Heads Up: Nuts Rain Down Amid Windy Valley Weather

Winds caused almonds to drop to the ground.

 There was a whole lot of shakin’ going on in Valley last week.

If you didn’t look at the calendar you’d bet it was summertime because of all those nuts blanketing the ground. Who needs a tree shaker when you have Mother Nature bellowing out wind gusts that topped out at 39 miles an hour in some parts around here.

Take a look at the photo (above) taken by our almond field scout Jenna Horine. You can see almonds, almonds and more almonds everywhere between the rows of trees. Nut-laden branches, wiped by the wind, were banging into each other and causing nuts to fall to the ground. The National Weather Service wind gusts reached 32 mph on Sunday, April 7 and 39 mph the following day.

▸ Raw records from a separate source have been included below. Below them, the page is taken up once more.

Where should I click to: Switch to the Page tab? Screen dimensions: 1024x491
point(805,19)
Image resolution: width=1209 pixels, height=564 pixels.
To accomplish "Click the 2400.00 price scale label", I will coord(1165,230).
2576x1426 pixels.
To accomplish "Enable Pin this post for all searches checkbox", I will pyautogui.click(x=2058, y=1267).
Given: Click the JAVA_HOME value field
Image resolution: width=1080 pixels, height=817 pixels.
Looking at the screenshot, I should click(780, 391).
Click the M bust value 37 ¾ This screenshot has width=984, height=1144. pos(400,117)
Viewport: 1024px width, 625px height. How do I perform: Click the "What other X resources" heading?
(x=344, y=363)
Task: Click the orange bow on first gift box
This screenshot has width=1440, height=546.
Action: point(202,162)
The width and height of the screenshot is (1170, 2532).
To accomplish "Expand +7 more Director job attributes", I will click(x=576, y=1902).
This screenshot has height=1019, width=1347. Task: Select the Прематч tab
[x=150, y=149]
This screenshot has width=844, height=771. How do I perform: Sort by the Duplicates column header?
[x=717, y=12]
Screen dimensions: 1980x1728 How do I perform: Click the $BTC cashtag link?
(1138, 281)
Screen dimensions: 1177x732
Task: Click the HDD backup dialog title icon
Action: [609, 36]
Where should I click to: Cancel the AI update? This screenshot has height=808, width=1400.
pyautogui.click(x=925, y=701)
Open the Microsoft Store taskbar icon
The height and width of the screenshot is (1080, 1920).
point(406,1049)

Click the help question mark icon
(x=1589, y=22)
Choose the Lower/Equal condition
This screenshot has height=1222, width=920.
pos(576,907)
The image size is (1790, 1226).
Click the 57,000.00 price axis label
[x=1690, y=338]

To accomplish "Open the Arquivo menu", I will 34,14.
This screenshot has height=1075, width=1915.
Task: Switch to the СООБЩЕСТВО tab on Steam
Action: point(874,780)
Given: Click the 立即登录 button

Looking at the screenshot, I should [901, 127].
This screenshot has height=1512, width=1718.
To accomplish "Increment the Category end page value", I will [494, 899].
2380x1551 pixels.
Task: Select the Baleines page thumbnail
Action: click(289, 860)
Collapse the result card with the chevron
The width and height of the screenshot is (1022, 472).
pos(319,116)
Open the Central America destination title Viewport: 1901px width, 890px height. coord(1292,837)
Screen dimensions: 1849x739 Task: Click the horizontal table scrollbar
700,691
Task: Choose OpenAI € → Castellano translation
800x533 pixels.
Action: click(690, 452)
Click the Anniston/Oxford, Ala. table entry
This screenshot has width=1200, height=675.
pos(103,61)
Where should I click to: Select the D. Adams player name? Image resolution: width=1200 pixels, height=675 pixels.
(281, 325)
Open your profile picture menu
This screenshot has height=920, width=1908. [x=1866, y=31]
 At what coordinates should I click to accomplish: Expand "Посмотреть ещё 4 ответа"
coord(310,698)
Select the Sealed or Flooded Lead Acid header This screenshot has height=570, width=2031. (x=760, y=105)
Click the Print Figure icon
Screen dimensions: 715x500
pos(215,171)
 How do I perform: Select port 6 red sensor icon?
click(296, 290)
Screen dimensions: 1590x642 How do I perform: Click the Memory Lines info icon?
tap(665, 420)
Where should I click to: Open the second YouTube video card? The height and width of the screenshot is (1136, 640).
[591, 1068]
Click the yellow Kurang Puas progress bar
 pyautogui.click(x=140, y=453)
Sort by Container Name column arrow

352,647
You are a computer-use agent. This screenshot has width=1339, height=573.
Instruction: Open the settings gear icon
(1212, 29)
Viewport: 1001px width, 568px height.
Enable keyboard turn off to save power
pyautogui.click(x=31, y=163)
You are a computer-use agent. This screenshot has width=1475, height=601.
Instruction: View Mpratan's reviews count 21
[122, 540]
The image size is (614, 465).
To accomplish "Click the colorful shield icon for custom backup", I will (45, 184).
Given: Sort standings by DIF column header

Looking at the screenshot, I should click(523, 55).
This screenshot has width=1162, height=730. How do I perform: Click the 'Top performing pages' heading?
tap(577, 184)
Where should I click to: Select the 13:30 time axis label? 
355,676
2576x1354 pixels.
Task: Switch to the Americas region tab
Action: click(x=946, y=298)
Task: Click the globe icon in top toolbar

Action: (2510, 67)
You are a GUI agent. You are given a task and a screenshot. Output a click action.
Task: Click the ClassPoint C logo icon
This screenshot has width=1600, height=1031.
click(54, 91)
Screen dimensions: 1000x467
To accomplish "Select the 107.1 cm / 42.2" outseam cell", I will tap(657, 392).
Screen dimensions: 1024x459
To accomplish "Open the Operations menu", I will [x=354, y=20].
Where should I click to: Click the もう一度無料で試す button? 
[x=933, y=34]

Older trees and those with tall canopies seemed to experience the most nut drop, Jenna reports.

While the sight of all these nuts on the ground might be cause of alarm, growers tell us they aren’t too worried. Trees always lose a percentage of nuts during the season. Last week’s drop wasn’t considered significant – i.e. – not enough to cut into yields and future revenue.

Indeed, it’s normal for nuts that stop growing to drop before reaching full size in April and May, according to the University of California Almond Production Manual. This drop is “considered a natural thinning process due to competition from many nuts.” Let’s hope the winds don’t do a lot more thinning in the future.

A small percentage of growers still do flood irrigation.
Meanwhile, some farmers are doing flood irrigation to get water deep into the ground.  Yes, there are still some growers flooding their orchards. Most almond growers, however, have converted to micro-sprinklers or drip irrigation. Recent surveys indicate 80 percent of Central Valley almond growers used drip because of its efficiency – watering and fertilizer applications are more precise.
A peach twig borer trap nabs lots of pests.

While the wind made field scouting tough last week, we can say the mites and peach twig borer appear under control in almonds. Some PTB counts were a little high in some orchards, but it isn’t enough to be worrisome.

Around the cotton fields, plantings are in full swing. After this week, most growers should have finished planting this year’s crop. Soon, we’ll be starting the countdown to harvest.

Alfalfa growers are wrapping up their first cutting of the season. The pest counts are low right now. That’s a good sign.

Alfalfa growers are wrapping up the first cut of the season.
Well, it’s safe to say things are starting to heat up for farmers – and Mother Nature, too. Yes, forecasters predict we’ll see our first 90-dgree temperatures of the year by early next week. Pack
the sunscreen, hat and bottles of water.